Options Academy
Diagonal Backspreads 104: 1x2 Time-Structure Convexity
Diagonal backspreads sell one near-term call and buy two longer-dated higher-strike calls to pursue convex upside with reduced early carry cost.
Structure and Intuition
A common template is sell 1 near-term lower-strike call, buy 2 longer-term higher-strike calls.
Example pricing: sell Apr 30 call for 3, buy 2 Jul 35 calls at 1.5 each -> roughly even-money entry.
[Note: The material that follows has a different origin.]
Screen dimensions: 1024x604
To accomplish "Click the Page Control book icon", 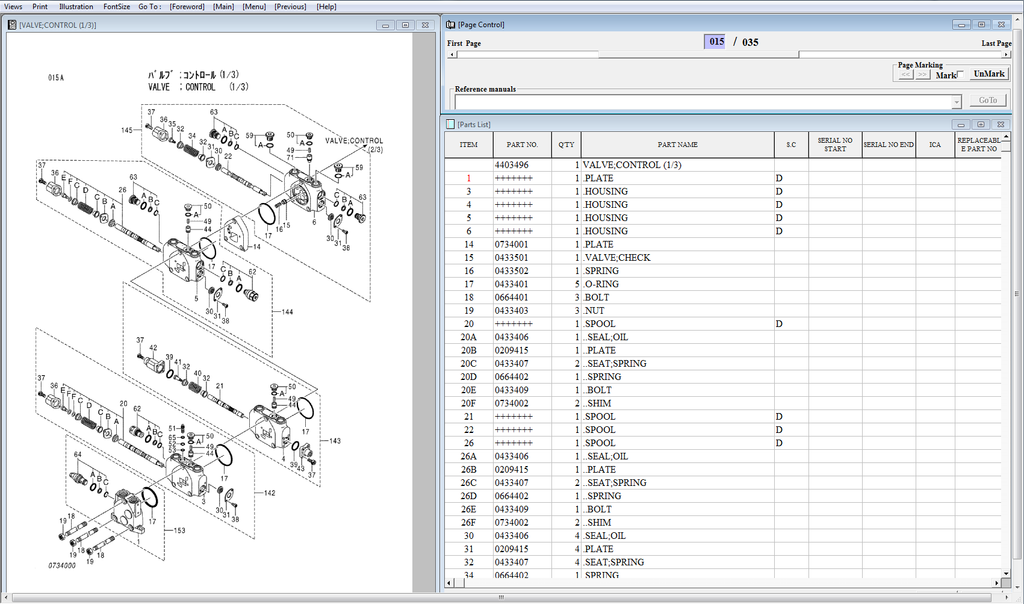I will tap(452, 24).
If near-term short expires worthless, you can be left holding two longer-dated calls at very low effective basis.
Short Leg
1x near-term lower strike
Long Legs
2x longer-term higher strike
Entry Cash Flow
Often near flat or small credit/debit
Exposure Shape
Convex to later upside
Best and Worst Near-Term Outcomes
Best early path: underlying stays below short strike into near expiry, allowing cheap or zero-cost retention of long calls.
Worst early path: slight rise near short strike that can pressure both sides before convex upside fully develops.
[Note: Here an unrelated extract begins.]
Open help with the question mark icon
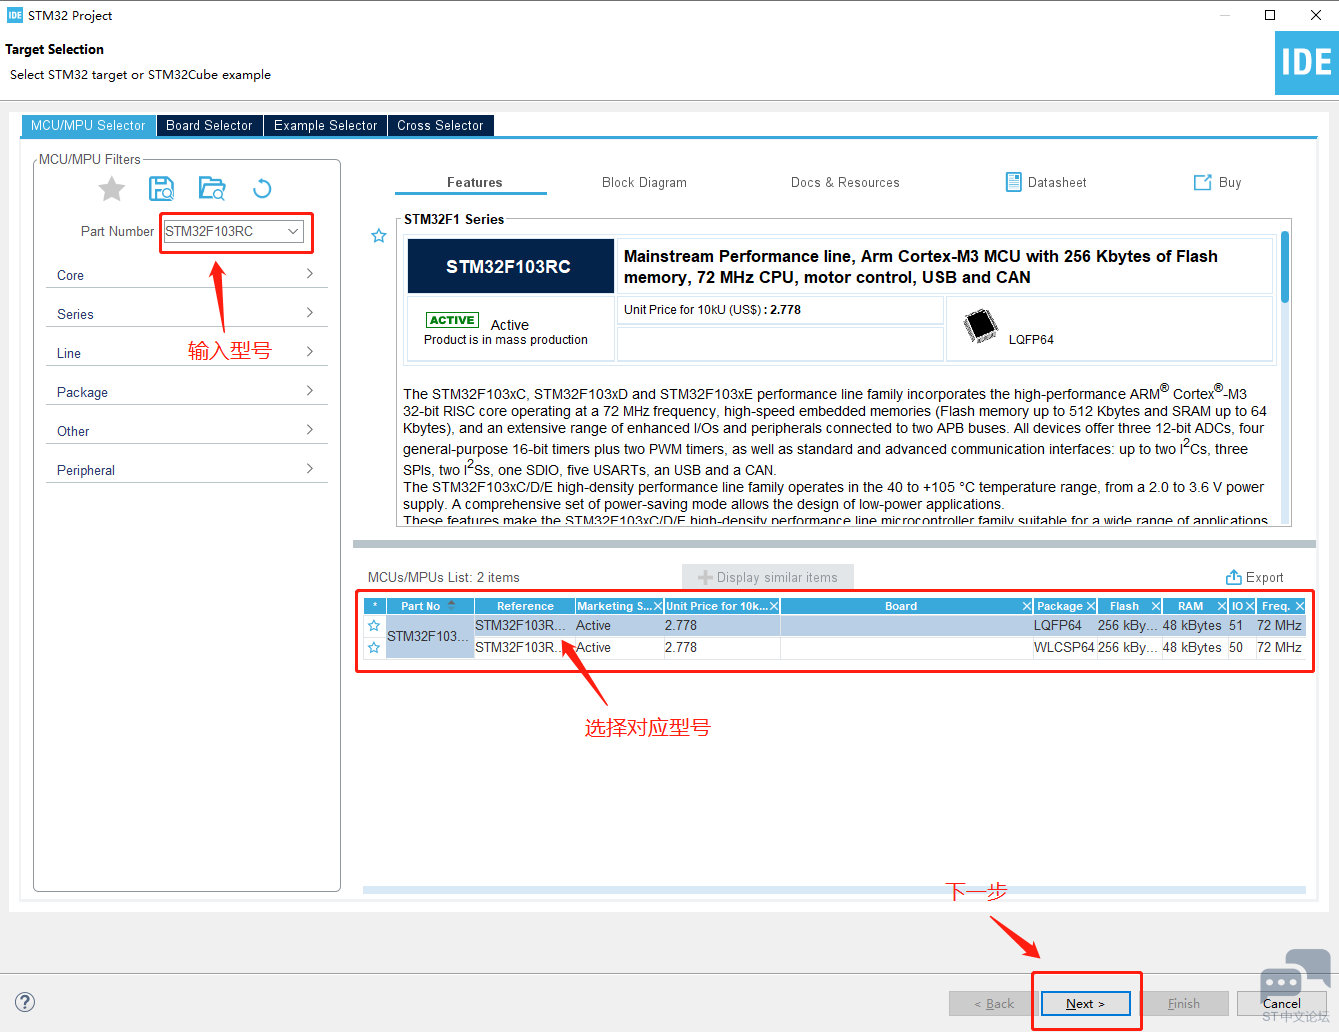 click(x=25, y=1002)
Even in bad cases, loss is typically bounded compared with outright aggressive short-vol structures.
Diagonal Backspread Near-Expiry Shape (Illustrative)
- profit
Management Priorities
Priority 1: monitor early assignment risk on the short near-term call when it goes ITM.
Priority 2: define whether your objective is financing long convexity or monetizing near-term decay.
Priority 3: if a large rally arrives, consider staged profit-taking on long calls instead of waiting for terminal expiration.
Concrete Trigger Framework
Trigger A (defensive): if spot closes above short strike and short delta keeps rising, cut or roll short risk quickly.
Trigger B (neutral): if spot remains below short strike with 7-10 days left, prioritize decay capture and avoid unnecessary adjustments.
Trigger C (offensive): if strong rally develops after short risk is controlled, scale out long calls in tranches to lock convex gains.
A: Defense
Spot > short strike + delta expansion
B: Hold
Spot < short strike into final 7-10 days
C: Monetize
Post-adjustment rally in long legs
Core Principle
Protect short side before chasing upside
Execution Checklist
Use liquid underlyings and strikes where both near and farther expiries trade tightly.
Pre-plan assignment handling and adjustment steps before entry.
Keep size moderate: these structures are convex but still path-sensitive.
Review the position at fixed checkpoints, not only when P/L feels uncomfortable.
Key takeaways
- Diagonal backspreads combine ratio exposure with expiry separation.
- They can reduce early carrying cost while preserving upside convexity.
- The most fragile zone is often a small rise near short strike at near expiry.
- Clear assignment and adjustment rules are mandatory.